Thursday, March 23, 2017
Regarding the talent involved, I was wrong. Recently, I actually sought the film out for its pedigree. John Frankenheimer directed, Scott Glenn had the lead, and John Sayles co-wrote the script. Surely this mix would produce something beyond the typically low grade actioner? While I'm not exactly singing its praises, I wasn't disappointed. Sayles wrote several scripts for B-fare during this time period, movies like ALLIGATOR and THE HOWLING, which were several notches above the usual manure. THE CHALLENGE essentially is a B-movie, albeit one that is just as fascinated with East/West culture clash as with swordplay that may or may not conclude with someone's head being split vertically into two halves.
Glenn plays a slow witted L.A. boxer named Rick who is approached by a wheelchair bound Japanese man named Toshio and his sister. Rick is to smuggle a rare sword to Japan for a few grand. As his life is apparently without many prospects, he almost immediately accepts, without voicing too many suspicions. This proves to be regrettable as soon after landing Rick is ambushed by the Toshio's brother who appropriates the sword and informs the American that it is in fact, a fake. Rather than kill Rick, he gives him the option of infiltrating his uncle's (Yoshida) martial arts academy, where the real sword remains separated from its twin, owned by his father, Hideo. The opening scene of the movie sets the stage with a backstory dating back to 1945.

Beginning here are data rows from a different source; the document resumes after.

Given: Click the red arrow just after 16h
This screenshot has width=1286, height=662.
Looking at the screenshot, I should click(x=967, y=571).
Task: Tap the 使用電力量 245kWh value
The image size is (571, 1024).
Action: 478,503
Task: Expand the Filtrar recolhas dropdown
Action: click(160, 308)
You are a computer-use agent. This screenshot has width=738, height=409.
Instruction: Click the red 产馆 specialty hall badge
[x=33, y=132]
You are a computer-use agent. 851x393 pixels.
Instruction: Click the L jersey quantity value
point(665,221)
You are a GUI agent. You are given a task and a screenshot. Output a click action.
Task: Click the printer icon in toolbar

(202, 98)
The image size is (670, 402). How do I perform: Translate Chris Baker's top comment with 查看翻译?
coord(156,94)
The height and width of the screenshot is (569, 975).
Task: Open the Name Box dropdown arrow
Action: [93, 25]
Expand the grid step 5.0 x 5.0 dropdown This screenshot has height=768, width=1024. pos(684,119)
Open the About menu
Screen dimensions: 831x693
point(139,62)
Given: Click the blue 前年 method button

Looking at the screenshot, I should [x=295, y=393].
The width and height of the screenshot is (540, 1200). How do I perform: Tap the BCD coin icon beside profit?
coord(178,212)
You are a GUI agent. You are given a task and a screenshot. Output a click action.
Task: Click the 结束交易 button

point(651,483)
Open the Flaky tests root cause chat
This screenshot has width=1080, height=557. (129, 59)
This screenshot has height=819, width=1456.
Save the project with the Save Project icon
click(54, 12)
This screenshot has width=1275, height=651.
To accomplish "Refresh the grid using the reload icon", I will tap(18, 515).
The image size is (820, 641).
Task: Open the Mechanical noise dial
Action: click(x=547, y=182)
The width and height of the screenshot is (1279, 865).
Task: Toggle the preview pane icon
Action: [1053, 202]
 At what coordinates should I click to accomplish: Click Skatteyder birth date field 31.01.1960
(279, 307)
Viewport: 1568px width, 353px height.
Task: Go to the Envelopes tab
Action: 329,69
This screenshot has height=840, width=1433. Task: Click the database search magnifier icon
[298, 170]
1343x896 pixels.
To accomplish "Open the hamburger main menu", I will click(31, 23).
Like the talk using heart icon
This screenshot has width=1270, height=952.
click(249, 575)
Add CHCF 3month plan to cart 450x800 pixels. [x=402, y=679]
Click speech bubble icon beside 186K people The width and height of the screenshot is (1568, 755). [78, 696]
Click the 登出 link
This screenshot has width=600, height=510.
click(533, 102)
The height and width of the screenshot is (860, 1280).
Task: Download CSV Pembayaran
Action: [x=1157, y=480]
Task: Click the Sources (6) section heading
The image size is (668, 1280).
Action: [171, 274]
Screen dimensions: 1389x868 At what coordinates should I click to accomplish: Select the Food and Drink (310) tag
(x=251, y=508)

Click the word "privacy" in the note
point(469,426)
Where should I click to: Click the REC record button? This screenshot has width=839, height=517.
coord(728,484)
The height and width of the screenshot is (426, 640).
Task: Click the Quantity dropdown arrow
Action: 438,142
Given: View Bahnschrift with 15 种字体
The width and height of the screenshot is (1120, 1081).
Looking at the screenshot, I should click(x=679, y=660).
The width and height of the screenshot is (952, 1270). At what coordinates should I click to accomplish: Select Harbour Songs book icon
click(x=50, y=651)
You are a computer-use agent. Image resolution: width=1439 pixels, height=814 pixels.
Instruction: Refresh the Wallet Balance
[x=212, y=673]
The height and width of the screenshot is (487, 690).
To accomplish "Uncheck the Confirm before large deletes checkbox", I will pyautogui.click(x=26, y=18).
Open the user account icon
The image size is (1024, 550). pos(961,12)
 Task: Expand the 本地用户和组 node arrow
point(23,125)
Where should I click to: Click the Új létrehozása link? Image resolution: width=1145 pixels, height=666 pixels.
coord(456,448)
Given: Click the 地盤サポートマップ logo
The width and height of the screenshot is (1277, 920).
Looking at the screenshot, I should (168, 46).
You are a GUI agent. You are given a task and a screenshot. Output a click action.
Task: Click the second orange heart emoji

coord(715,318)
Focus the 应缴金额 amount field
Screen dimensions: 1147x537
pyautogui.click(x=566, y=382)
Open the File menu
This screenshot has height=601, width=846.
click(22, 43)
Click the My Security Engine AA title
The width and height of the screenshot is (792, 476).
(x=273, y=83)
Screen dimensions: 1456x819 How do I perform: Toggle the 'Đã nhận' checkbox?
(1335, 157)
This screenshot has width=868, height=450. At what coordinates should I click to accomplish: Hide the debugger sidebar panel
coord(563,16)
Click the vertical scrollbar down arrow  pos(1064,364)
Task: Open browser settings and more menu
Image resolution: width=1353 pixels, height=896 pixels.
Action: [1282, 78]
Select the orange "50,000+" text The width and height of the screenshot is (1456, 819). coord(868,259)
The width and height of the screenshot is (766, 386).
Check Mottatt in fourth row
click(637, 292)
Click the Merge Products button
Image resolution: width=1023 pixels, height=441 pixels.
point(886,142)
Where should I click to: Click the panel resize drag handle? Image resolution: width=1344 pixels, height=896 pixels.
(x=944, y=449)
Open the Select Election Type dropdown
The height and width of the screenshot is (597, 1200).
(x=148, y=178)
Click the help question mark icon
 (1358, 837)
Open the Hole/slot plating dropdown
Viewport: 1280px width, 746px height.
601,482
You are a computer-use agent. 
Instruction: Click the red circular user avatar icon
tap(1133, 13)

THE CHALLENGE spends much time in Yoshida's school as Rick slowly becomes indoctrinated to the ways of Bushido. He will sample their cuisine, consisting of often still alive seafood, and be tested by remaining buried up to his neck in the sand outside for five days. None other than Toshiro Mifune plays Yoshida-san, a sensei given to meditation and old school weaponry. His presence certainly elevates this movie from the usual muck of ninja dramas, and he is fun to watch. The drama of the two brothers' battle to reunite the swords is to honor a centuries old tradition, no matter how much arterial spray must be shed in the process. Hideo represents Western excess with his million dollar deals and arsenal of machine gun toting minions. Rick will be tested by both sides for his loyalty and allegiance.
Sounds standard, and certainly is for the most part. The screenplay, co-written with Sayles by Richard Maxwell and Marc Norman, covers most of the bases of the genre. For good measure, a subplot involving Rick's mentoring of a little boy at the academy is woven in, though it feels gratuitous, as does an obligatory sex scene. Frankenheimer, who made an interesting assortment of films during his career, frames everything competently. The dialogue in this movie is a bit sharper than in say, REVENGE OF THE NINJA, likely due to Sayles. I found it interesting that the evil cousin (son of Hideo) talks like an American, complete with vulgarisms like "hide the salami", certainly in line with the modernist culture to which he's been exposed. I wonder also if it was Sayles' idea to stage the final battle in an office, where in addition to the precious swords a stapler becomes a key weapon.